Final Report - Fatality #14 - June 18, 2014

Accident Report: Fatality Reference: 
 
MAI-2014-14

UNITED STATES
DEPARTMENT OF LABOR
MINE SAFETY AND HEALTH ADMINISTRATION
Metal and Nonmetal Mine Safety and Health

REPORT OF INVESTIGATION

Surface Nonmetal Mine
(Sand and Gravel)

Fatal Ignition/Explosion of Gas 
June 18, 2014

Hanson Aggregates Southeast, LLC
Brewer Sand
Jefferson, Chesterfield County, South Carolina
Mine I.D. No 38-00122

Investigators

Curtis Roth
Supervisory Mine Safety and Health Inspector

Michael (Shane) Cohen
Mine Safety and Health Inspector

Brett Calzaretta
Mine Safety and Health Specialist (Training)

 

Originating Office
Mine Safety and Health Administration
Southeastern District
1030 London Drive, Suite 400
Birmingham, Alabama 35211
Samuel K. Pierce, District Manager



 


 

 

OVERVIEW

Christopher Melton, Production Supervisor, age 41, was killed on June 18, 2014, while he and two contract mechanics were attempting to replace an impeller on a waste water slurry pump.  After several failed attempts by the mechanics to loosen the impeller by prying and hammering, one of them used a torch to apply heat to the sealed impeller hub in the center area of the impeller, but the impeller did not loosen.  Melton then took the torch and applied heat to try to loosen the impeller hub.  The center of the impeller suddenly exploded and metal fragments struck him. 
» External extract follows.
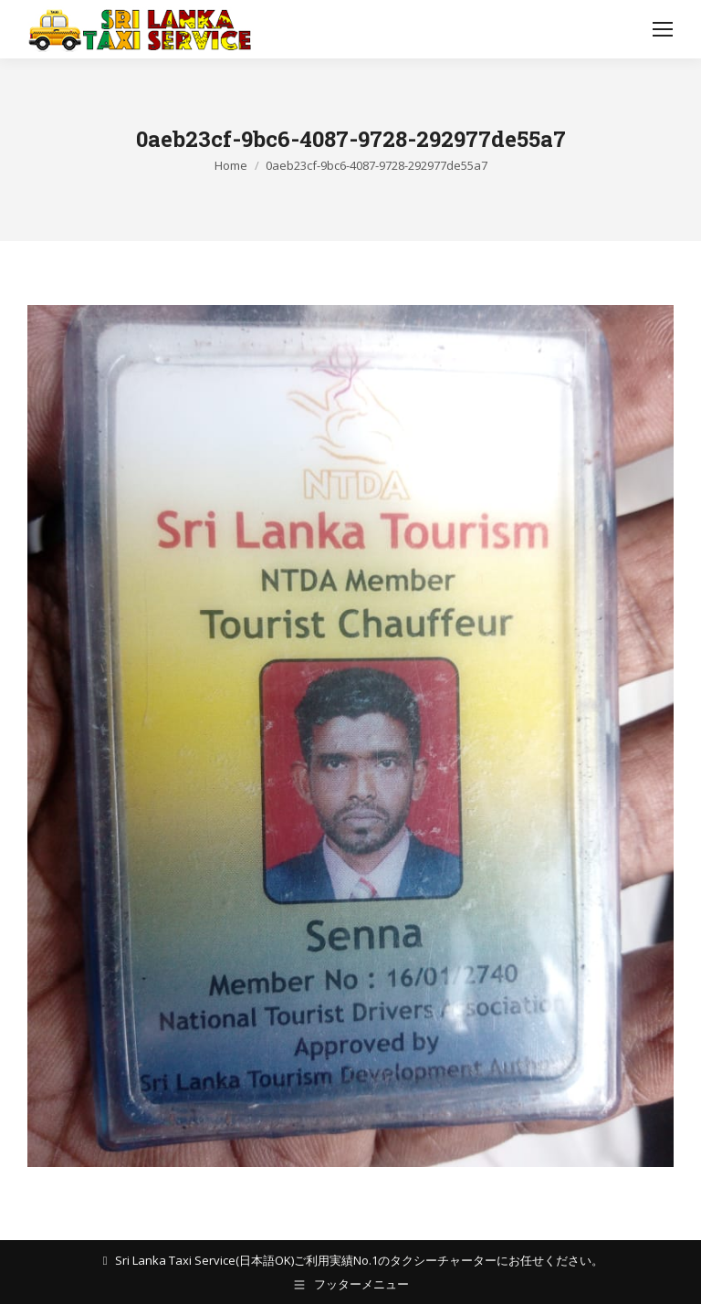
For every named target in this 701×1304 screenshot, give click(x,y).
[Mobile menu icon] (663, 29)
Management failed to ensure that work procedures were established for persons to safely perform maintenance work on waste water slurry pumps.  The manufacturer of the pump warned that heat was not to be applied to the impeller hub; however, management failed to establish procedures to prevent persons from doing so.  

 

GENERAL INFORMATION

Brewer Sand, a sand and gravel operation, owned and operated by Hanson Aggregates Southeast, LLC, is located in Jefferson City, Chesterfield County, South Carolina. The principal operating official is Michael Hyer, Vice-President and Secretary.  Mike Cool, Plant Manager, is the person in charge of safety and health at the mine.  The mine normally operates one 12 hour shift and one 8 hour shift, 5 days per week.  Total employment is 13 persons.

Sand is excavated from a single bench using an excavator.  The material is hauled by truck to the plant where it is screened, washed, conveyed to stockpiles, and then loaded into trucks using a front-end loader.  The finished product is sold for use in construction.

Pageland Machine & Tool is located in Pageland, South Carolina.  The principal operating official is Richard Arant, Owner.  Hanson Aggregates Southeast, LLC contracted Pageland Machine & Tool to perform various maintenance activities at Brewer Sand and another nearby Hanson mine on an as needed basis.

The Mine Safety and Health Administration (MSHA) completed the last regular inspection at this operation on June 11, 2014.

DESCRIPTION OF ACCIDENT

On the day of the accident, June 18, 2014, Christopher Melton (victim) reported for work at 5:00 a.m., his normal starting time.  He conducted a safety meeting at the shop and then discussed the work duties for the shift with five miners. 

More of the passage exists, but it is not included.